Énoncé du problème
Répondez aux questions suivantes d'après l'extrait sur les 100 jours du gouvernement Boubou Cissé.
1. À quelle date Boubou Cissé a-t-il été nommé Premier ministre ?
2. Quel jour a-t-il formé son gouvernement ?
3. Dans quel domaine certains apprécient-ils sa gestion ?

Extrait choisi
100 jours du gouvernement Boubou Cissé : les Maliens divisés sur le bilan

Le gouvernement Boubou Cissé a eu 100 jours ce 5 août. Nommé Premier ministre le 22 avril 2019, Boubou Cissé a formé son gouvernement le 5 mai dernier. 100 jours après, quel est le bilan de son action ? Les avis au sein de la classe politique sont partagés. Si les uns apprécient sa gestion de la crise au Centre du pays, pour les autres, sur le plan politique et la bonne gouvernance, « beaucoup reste à faire ».

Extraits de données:

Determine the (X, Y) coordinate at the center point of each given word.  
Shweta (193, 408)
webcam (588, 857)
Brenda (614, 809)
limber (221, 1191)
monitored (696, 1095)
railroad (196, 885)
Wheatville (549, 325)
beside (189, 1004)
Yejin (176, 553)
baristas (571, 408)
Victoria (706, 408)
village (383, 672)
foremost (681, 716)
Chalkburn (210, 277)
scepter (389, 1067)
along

Réponse à l'exercice
1. Le 22 avril 2019.
2. Le 5 mai.
3. La crise au Centre du pays.